**STUDY MATERIAL**.
════════════════════

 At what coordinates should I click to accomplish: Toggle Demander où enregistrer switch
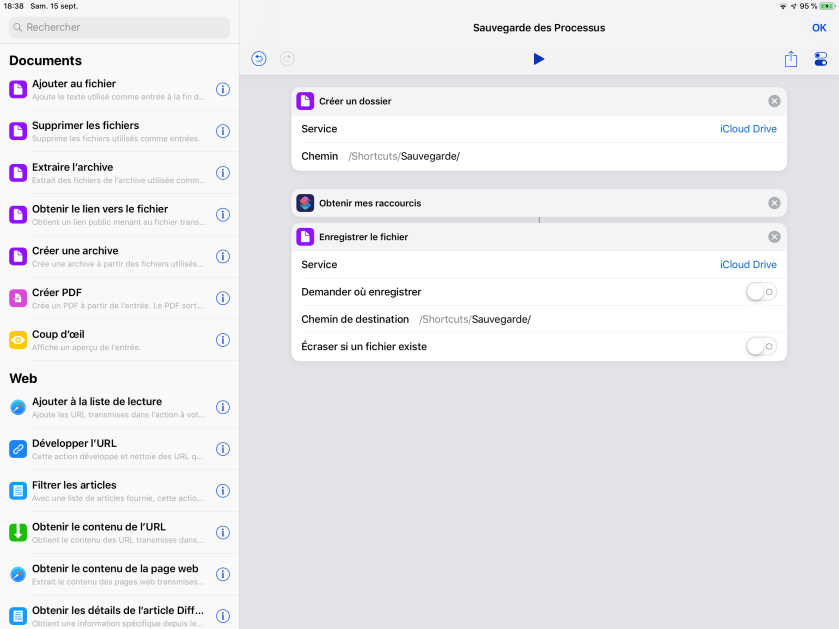tap(761, 292)
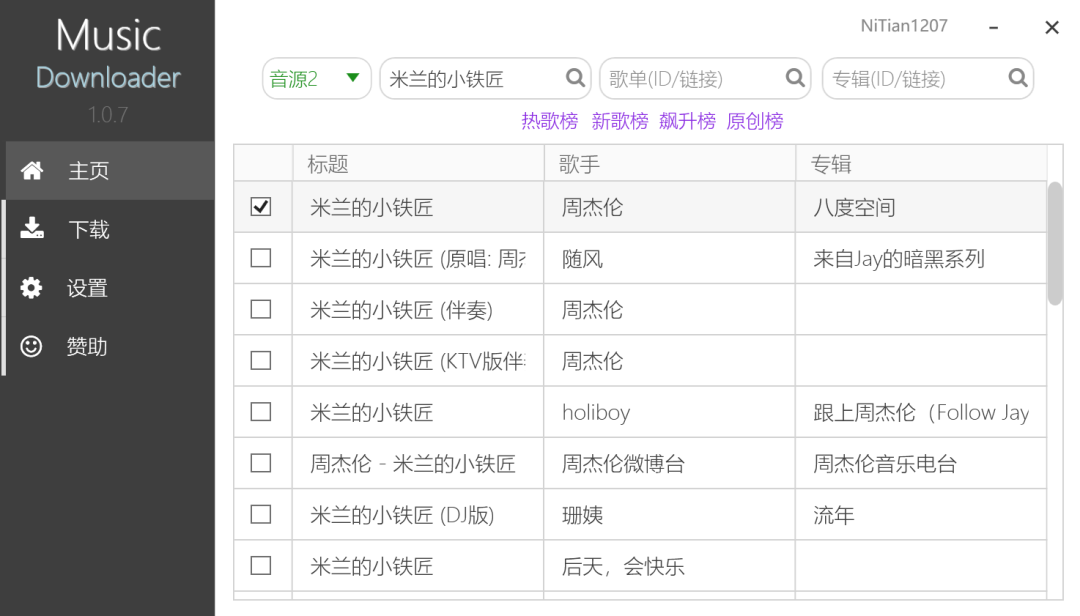Check the 米兰的小铁匠 (伴奏) row

[x=262, y=309]

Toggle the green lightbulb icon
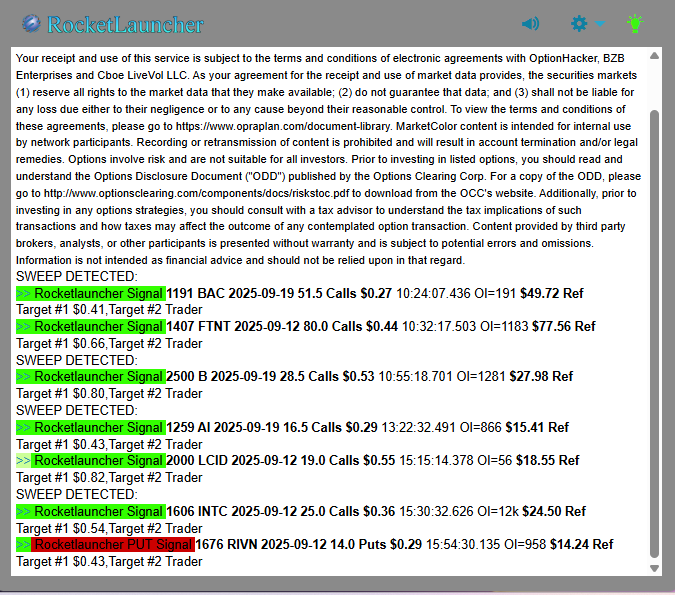click(634, 24)
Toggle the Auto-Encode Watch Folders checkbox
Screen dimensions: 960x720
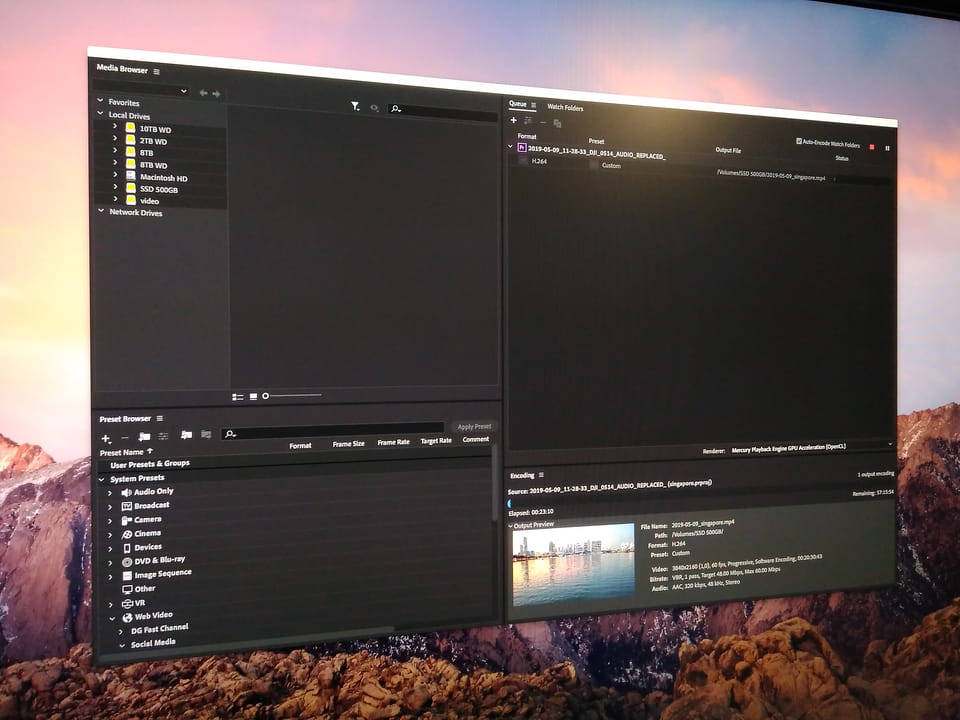[798, 142]
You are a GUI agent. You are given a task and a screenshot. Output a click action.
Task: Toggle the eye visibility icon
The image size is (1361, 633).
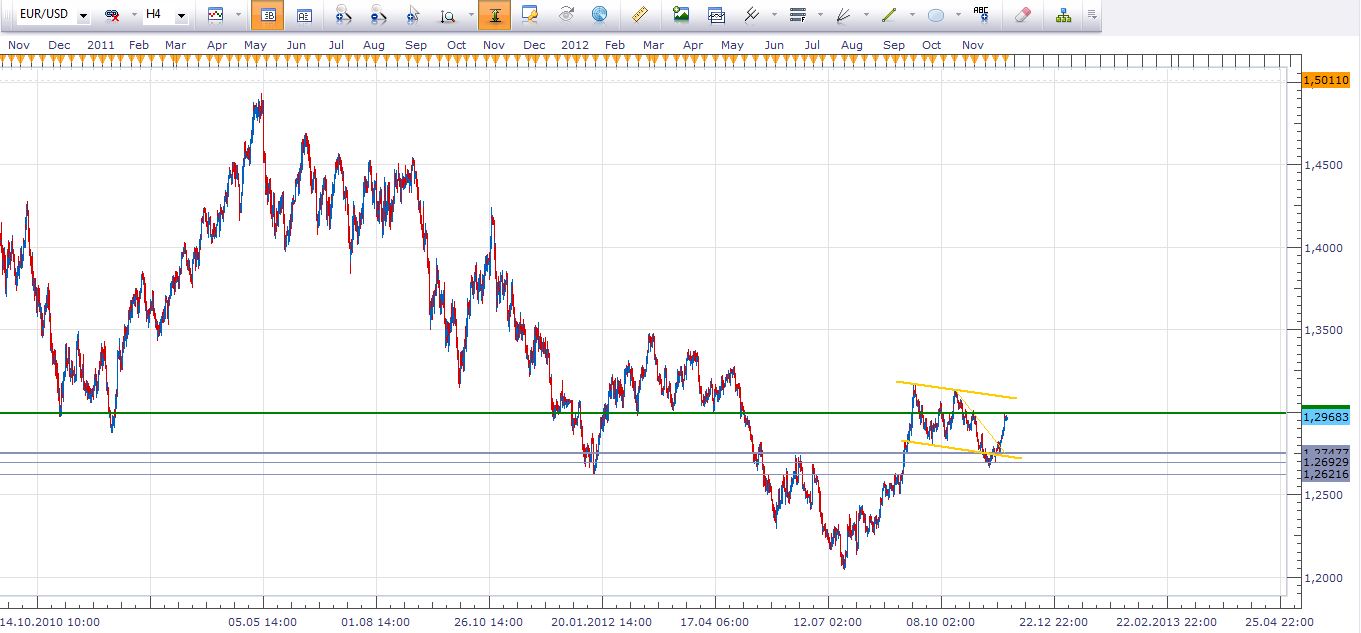pyautogui.click(x=566, y=15)
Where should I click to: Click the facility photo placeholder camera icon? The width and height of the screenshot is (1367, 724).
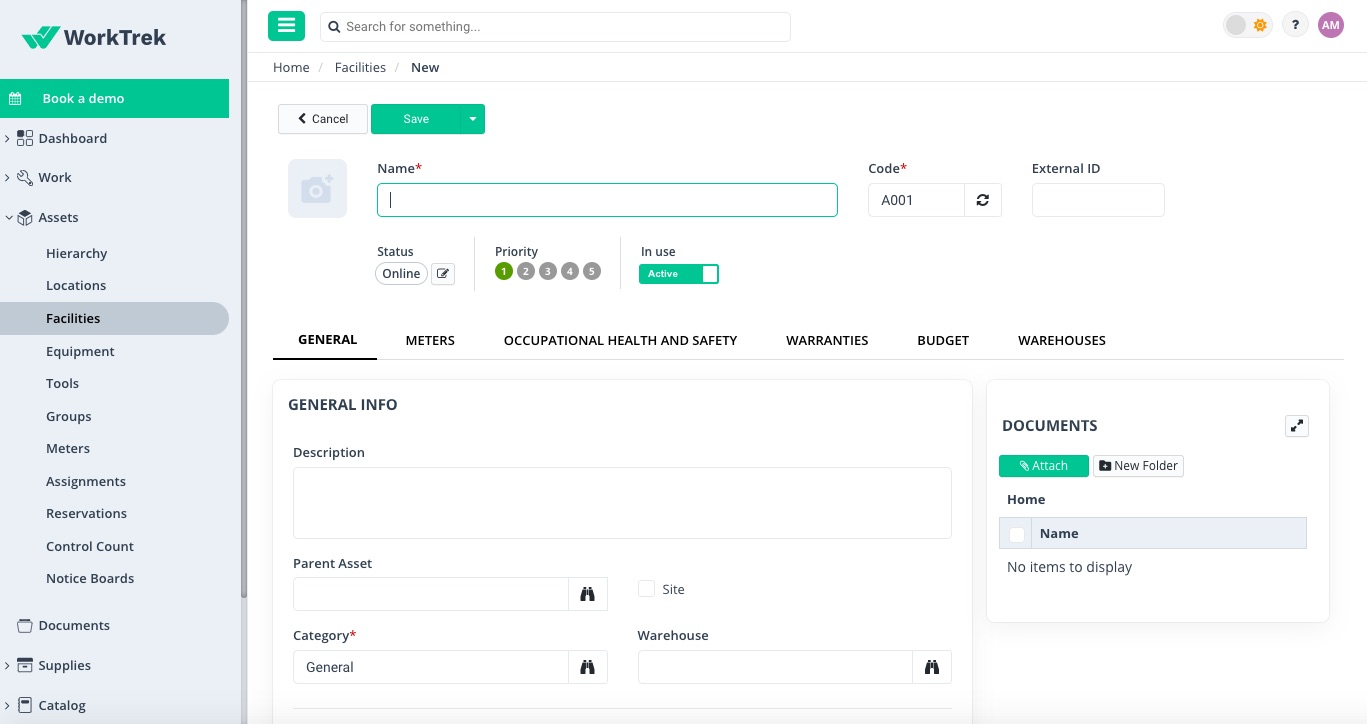[317, 188]
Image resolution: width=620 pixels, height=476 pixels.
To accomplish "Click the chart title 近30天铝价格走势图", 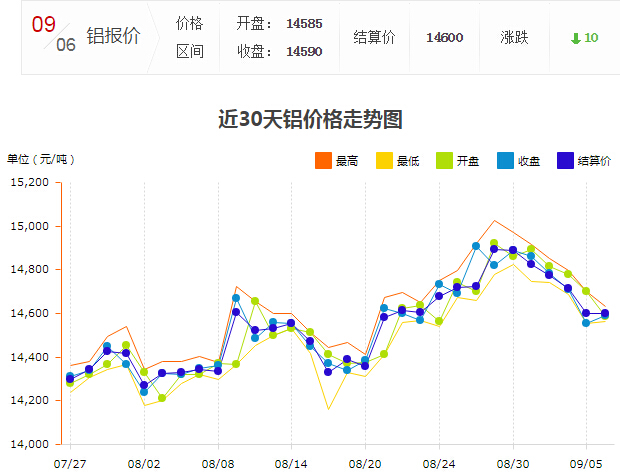I will [x=310, y=119].
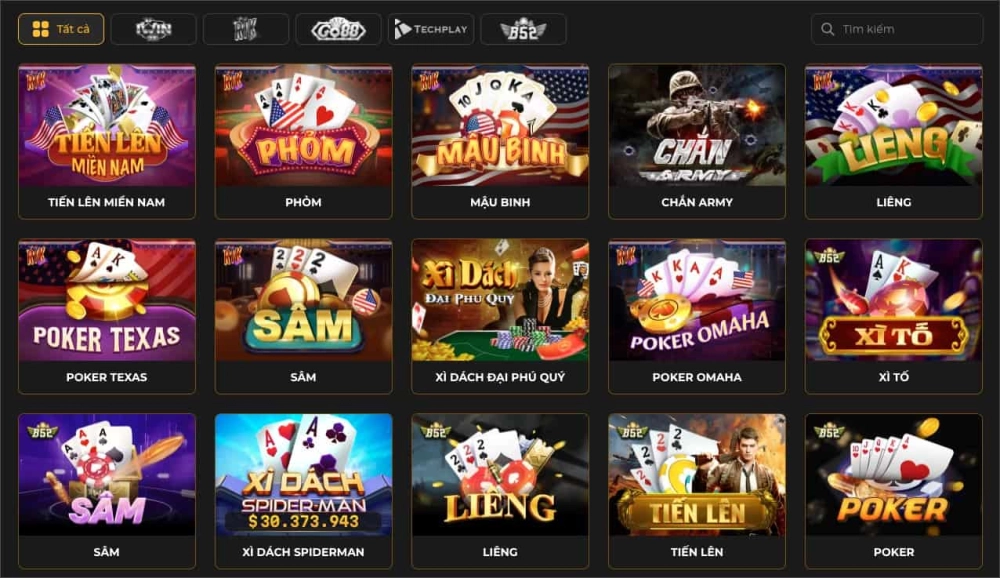The width and height of the screenshot is (1000, 578).
Task: Filter games by IWIN provider logo
Action: (x=154, y=29)
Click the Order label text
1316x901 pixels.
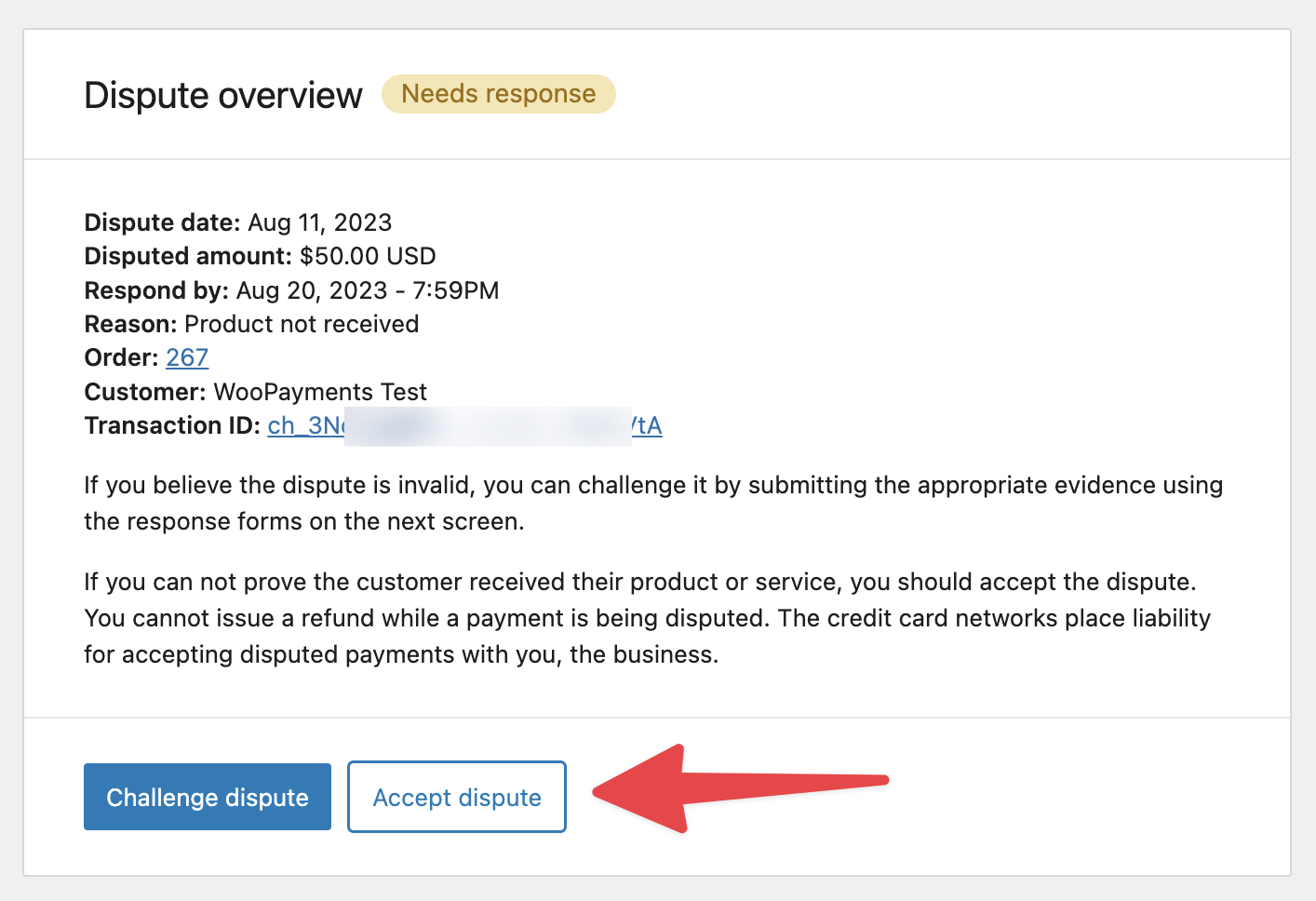pyautogui.click(x=121, y=357)
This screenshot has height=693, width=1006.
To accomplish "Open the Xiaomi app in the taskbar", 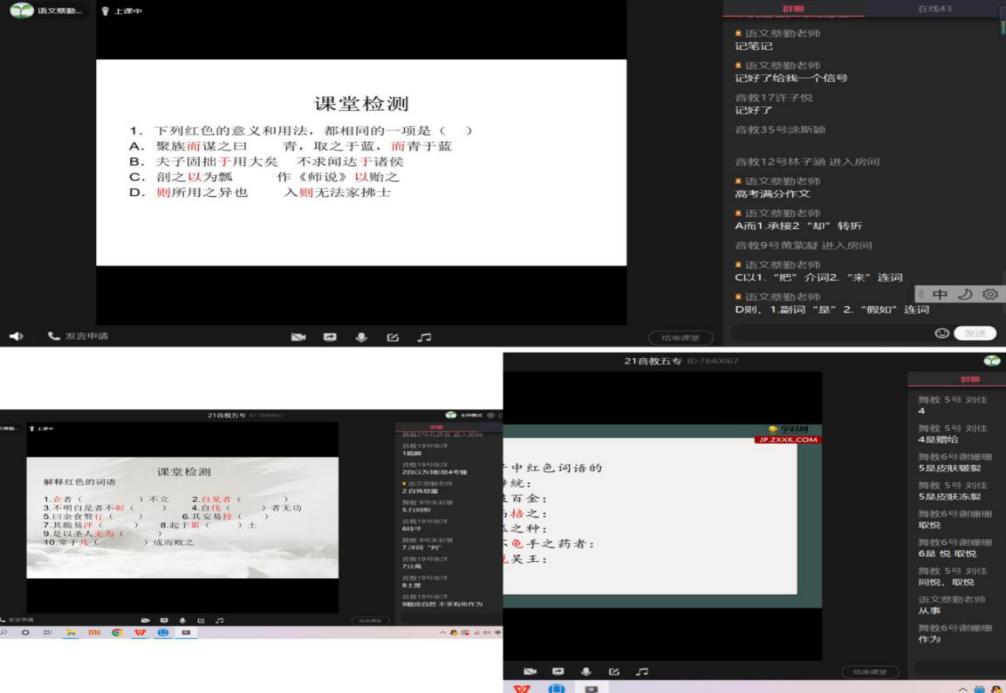I will coord(94,633).
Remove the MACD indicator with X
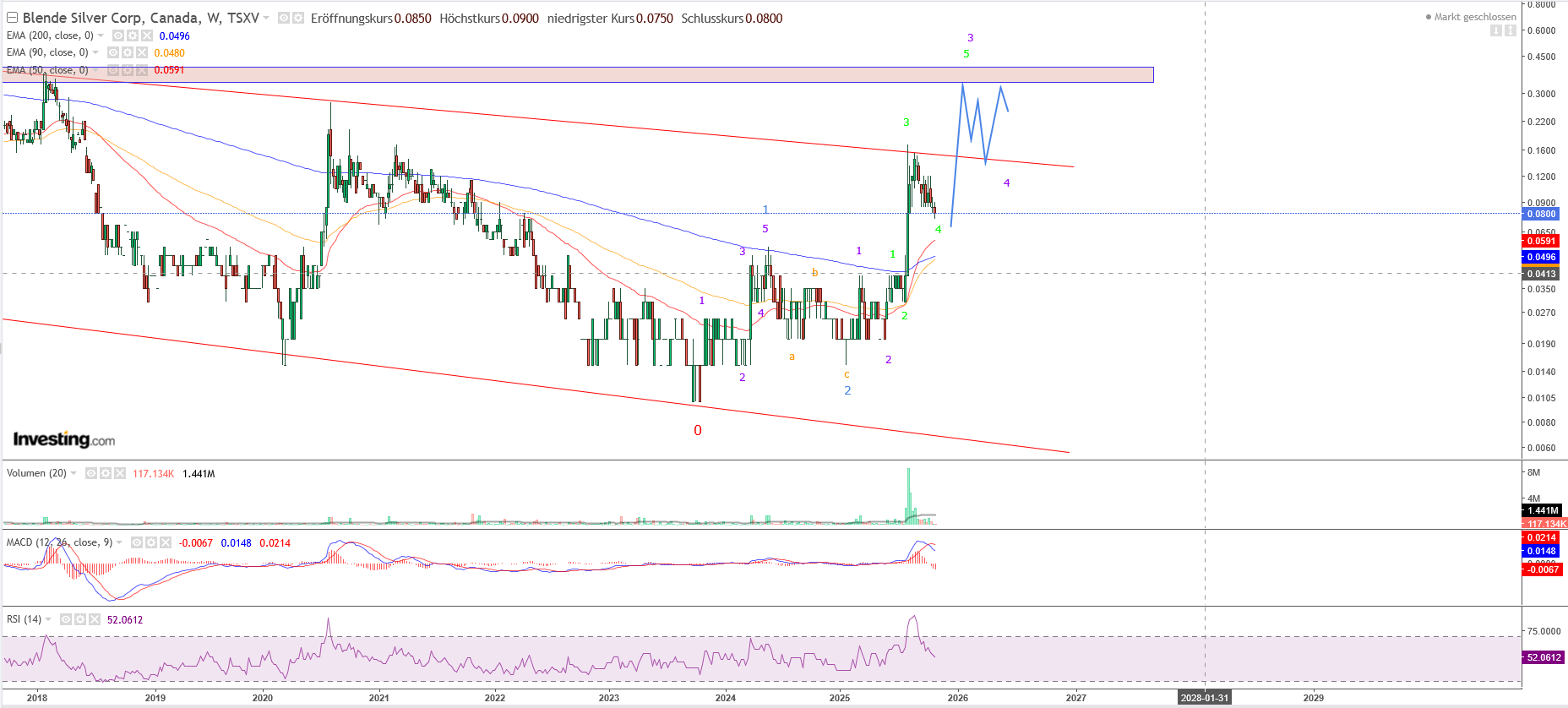This screenshot has width=1568, height=708. pos(166,542)
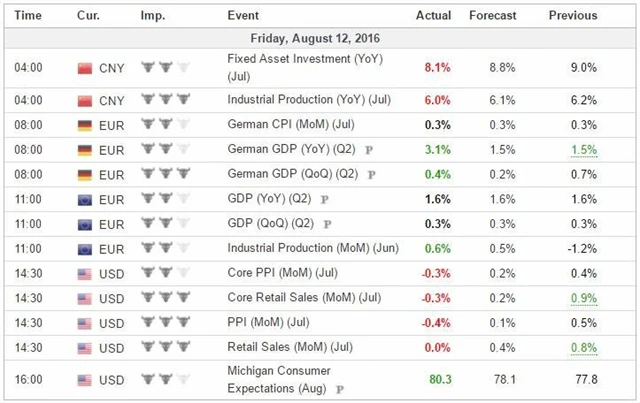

════════════════════

**ACTIVITY**. With the pictures left out, write out exactly the lines above from the one containing "Toggle the Auto-Encode Watch Folders checkbox" through the one containing "Image resolution: width=620".

**SOLUTION**.
Toggle the Auto-Encode Watch Folders checkbox
Screen dimensions: 960x720
[798, 142]
You are a GUI agent. You are given a task and a screenshot. Output a click action.
Task: Toggle the eye visibility icon
The image size is (1361, 633).
pyautogui.click(x=566, y=15)
Where should I click to: Click the facility photo placeholder camera icon? The width and height of the screenshot is (1367, 724).
[317, 188]
Image resolution: width=620 pixels, height=476 pixels.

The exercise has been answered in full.